Verso la metà dei cinque anni di studi, ha indicato la preferenza su ciò che le sarebbe piaciuto fare all’interno della Marina: «Ci ho provato, volevo diventare una pilota». Così, dopo una selezione interna e conseguita la laurea magistrale, per lei si sono spalancate le porte degli Stati Uniti: «Durante il corso di abilitazione siamo affiancati con gli US Navy, prendiamo il brevetto in America». Un iter che dura circa due anni e mezzo: un periodo iniziale a Pensacola, in Florida, insieme ai futuri Top Gun, poi una specializzazione nella scuola di volo per elicotteri, in Texas. «Ma ho cominciato comunque a volare sugli aerei», ci racconta ancora Valeria Cucci. «Ricordo l’emozione incredibile del primo volo».

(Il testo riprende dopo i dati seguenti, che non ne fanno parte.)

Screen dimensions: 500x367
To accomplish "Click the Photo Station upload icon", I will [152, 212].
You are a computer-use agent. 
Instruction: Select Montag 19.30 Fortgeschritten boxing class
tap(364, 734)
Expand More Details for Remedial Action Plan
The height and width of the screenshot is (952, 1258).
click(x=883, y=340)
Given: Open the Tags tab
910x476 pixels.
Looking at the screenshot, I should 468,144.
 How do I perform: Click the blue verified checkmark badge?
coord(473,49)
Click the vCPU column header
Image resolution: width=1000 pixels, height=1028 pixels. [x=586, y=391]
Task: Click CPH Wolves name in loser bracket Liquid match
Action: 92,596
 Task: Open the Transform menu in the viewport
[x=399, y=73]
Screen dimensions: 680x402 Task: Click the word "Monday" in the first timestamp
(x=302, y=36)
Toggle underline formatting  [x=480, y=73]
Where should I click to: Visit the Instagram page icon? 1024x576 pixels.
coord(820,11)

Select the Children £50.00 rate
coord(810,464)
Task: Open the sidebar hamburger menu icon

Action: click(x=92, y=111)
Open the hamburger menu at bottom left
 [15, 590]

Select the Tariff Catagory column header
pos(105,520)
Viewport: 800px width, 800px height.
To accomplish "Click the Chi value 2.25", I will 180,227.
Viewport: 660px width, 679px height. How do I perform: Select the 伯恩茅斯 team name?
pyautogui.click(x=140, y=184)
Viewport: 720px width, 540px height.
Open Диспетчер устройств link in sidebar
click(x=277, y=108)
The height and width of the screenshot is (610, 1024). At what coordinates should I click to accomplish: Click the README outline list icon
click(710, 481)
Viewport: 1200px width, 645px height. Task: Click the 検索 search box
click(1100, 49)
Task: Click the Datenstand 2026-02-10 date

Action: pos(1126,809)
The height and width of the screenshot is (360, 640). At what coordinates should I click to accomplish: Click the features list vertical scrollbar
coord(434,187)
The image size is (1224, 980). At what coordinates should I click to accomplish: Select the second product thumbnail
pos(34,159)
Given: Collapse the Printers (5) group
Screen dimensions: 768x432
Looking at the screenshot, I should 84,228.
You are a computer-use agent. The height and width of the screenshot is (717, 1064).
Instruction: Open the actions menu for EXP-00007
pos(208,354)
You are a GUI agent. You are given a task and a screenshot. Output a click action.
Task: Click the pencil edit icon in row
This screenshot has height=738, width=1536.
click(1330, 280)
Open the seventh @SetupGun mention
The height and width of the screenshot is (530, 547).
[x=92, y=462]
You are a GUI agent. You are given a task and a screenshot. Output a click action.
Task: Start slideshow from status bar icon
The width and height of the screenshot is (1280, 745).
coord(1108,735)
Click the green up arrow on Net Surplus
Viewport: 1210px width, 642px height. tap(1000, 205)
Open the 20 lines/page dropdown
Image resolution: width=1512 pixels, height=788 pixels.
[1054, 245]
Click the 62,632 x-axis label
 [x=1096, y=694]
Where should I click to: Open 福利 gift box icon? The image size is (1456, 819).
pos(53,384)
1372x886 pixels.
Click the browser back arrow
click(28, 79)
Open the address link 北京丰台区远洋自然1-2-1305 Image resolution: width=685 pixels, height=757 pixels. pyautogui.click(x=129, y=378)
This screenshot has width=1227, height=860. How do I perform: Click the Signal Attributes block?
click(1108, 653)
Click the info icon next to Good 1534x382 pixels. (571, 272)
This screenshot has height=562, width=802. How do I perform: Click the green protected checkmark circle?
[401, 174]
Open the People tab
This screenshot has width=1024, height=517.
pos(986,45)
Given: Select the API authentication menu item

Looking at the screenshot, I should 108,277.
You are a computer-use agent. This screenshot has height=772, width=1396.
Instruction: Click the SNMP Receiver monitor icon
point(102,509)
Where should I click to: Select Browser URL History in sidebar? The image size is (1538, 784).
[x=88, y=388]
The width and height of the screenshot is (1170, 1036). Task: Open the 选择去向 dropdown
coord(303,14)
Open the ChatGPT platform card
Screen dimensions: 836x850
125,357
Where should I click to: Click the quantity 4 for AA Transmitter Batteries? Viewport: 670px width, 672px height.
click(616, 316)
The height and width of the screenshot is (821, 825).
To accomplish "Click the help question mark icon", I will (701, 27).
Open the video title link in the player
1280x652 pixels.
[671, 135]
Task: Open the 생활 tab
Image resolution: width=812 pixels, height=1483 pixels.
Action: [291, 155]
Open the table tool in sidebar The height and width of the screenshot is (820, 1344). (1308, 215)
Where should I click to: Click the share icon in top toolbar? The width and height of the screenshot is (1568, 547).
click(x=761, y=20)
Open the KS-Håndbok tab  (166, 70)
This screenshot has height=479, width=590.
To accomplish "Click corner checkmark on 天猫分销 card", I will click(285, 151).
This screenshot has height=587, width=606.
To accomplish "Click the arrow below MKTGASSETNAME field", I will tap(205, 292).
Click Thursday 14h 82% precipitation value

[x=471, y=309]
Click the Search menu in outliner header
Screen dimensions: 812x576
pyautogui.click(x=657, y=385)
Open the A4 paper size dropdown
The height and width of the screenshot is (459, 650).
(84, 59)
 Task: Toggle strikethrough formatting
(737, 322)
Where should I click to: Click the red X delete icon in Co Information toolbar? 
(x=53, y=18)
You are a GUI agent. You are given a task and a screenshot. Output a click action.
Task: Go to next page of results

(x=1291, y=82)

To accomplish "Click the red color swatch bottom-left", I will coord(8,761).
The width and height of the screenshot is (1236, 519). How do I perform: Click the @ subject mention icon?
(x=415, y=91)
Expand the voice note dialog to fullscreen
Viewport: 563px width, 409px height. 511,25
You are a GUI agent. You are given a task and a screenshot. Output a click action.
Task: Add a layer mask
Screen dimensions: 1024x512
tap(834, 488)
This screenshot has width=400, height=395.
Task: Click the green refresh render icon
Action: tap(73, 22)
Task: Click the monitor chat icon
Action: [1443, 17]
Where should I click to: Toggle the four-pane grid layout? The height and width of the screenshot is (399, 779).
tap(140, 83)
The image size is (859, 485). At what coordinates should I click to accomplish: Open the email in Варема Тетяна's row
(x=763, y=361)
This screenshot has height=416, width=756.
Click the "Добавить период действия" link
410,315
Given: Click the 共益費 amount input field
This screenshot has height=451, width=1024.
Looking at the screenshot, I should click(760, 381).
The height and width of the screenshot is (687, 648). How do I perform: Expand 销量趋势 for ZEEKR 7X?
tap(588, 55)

«Guardavo l’istruttore di F18, giovanissimo, che era seduto dietro di me. Cercavo di memorizzare i suoi gesti. Pensò lui al decollo, poi mi lasciò i comandi. E per me fu incredibile. Mentre guardavo fuori dal cockpit, mi fece addirittura delle foto perché diceva che avevo l’espressione stupita di una bimba di cinque anni». Tornata in Italia con le ali, appunto, ha preso come base Grottaglie per alcuni anni. «Se avrei preferito pilotare jet? No, perché in elicottero sei in un gruppo, non sei da solo. Ci sono due piloti, gli operatori, gli specialisti: mi piace lo spirito di squadra». Sulla portaerei, invece, c’è un equipaggio fisso di 550 militari, ma può arrivare ad ospitarne addirittura 1200.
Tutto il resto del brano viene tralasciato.